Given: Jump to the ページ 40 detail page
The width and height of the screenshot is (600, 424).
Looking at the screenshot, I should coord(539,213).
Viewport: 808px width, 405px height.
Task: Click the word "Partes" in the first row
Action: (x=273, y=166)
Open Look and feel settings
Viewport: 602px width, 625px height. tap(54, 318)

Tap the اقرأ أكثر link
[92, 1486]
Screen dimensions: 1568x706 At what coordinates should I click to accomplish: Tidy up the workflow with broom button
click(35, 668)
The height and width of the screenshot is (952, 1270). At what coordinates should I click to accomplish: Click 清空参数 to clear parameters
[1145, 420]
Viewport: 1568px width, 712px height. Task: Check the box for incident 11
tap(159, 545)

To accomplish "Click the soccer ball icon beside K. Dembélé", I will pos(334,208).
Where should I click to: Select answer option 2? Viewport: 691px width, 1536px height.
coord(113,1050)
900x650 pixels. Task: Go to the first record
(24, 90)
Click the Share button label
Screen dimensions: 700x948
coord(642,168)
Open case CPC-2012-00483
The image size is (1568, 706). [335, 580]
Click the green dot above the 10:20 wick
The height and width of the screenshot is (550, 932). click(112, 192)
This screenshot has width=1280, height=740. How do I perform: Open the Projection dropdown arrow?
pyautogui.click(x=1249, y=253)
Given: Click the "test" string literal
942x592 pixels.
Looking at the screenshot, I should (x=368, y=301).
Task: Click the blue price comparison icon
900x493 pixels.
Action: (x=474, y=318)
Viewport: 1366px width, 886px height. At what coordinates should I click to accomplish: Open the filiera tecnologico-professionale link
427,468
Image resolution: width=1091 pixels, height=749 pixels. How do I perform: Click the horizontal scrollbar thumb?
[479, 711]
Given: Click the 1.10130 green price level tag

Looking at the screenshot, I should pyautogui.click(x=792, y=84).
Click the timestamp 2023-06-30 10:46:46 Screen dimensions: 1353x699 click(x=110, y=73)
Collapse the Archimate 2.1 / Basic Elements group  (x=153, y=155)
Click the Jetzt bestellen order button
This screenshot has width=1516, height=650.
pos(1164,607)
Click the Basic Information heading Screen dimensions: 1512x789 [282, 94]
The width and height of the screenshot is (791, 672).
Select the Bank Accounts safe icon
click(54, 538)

::::::

What this exercise asks for is the data above, retyped exactly.

_THE COMPLETED TASK_:
Given: Jump to the ページ 40 detail page
The width and height of the screenshot is (600, 424).
Looking at the screenshot, I should coord(539,213).
Viewport: 808px width, 405px height.
Task: Click the word "Partes" in the first row
Action: (x=273, y=166)
Open Look and feel settings
Viewport: 602px width, 625px height. tap(54, 318)

Tap the اقرأ أكثر link
[92, 1486]
Screen dimensions: 1568x706 At what coordinates should I click to accomplish: Tidy up the workflow with broom button
click(35, 668)
The height and width of the screenshot is (952, 1270). At what coordinates should I click to accomplish: Click 清空参数 to clear parameters
[1145, 420]
Viewport: 1568px width, 712px height. Task: Check the box for incident 11
tap(159, 545)

To accomplish "Click the soccer ball icon beside K. Dembélé", I will pos(334,208).
Where should I click to: Select answer option 2? Viewport: 691px width, 1536px height.
coord(113,1050)
900x650 pixels. Task: Go to the first record
(24, 90)
Click the Share button label
Screen dimensions: 700x948
coord(642,168)
Open case CPC-2012-00483
The image size is (1568, 706). [335, 580]
Click the green dot above the 10:20 wick
The height and width of the screenshot is (550, 932). click(112, 192)
This screenshot has width=1280, height=740. How do I perform: Open the Projection dropdown arrow?
pyautogui.click(x=1249, y=253)
Given: Click the "test" string literal
942x592 pixels.
Looking at the screenshot, I should (x=368, y=301).
Task: Click the blue price comparison icon
900x493 pixels.
Action: (x=474, y=318)
Viewport: 1366px width, 886px height. At what coordinates should I click to accomplish: Open the filiera tecnologico-professionale link
427,468
Image resolution: width=1091 pixels, height=749 pixels. How do I perform: Click the horizontal scrollbar thumb?
[479, 711]
Given: Click the 1.10130 green price level tag

Looking at the screenshot, I should pyautogui.click(x=792, y=84).
Click the timestamp 2023-06-30 10:46:46 Screen dimensions: 1353x699 click(x=110, y=73)
Collapse the Archimate 2.1 / Basic Elements group  (x=153, y=155)
Click the Jetzt bestellen order button
This screenshot has width=1516, height=650.
pos(1164,607)
Click the Basic Information heading Screen dimensions: 1512x789 [282, 94]
The width and height of the screenshot is (791, 672).
Select the Bank Accounts safe icon
click(54, 538)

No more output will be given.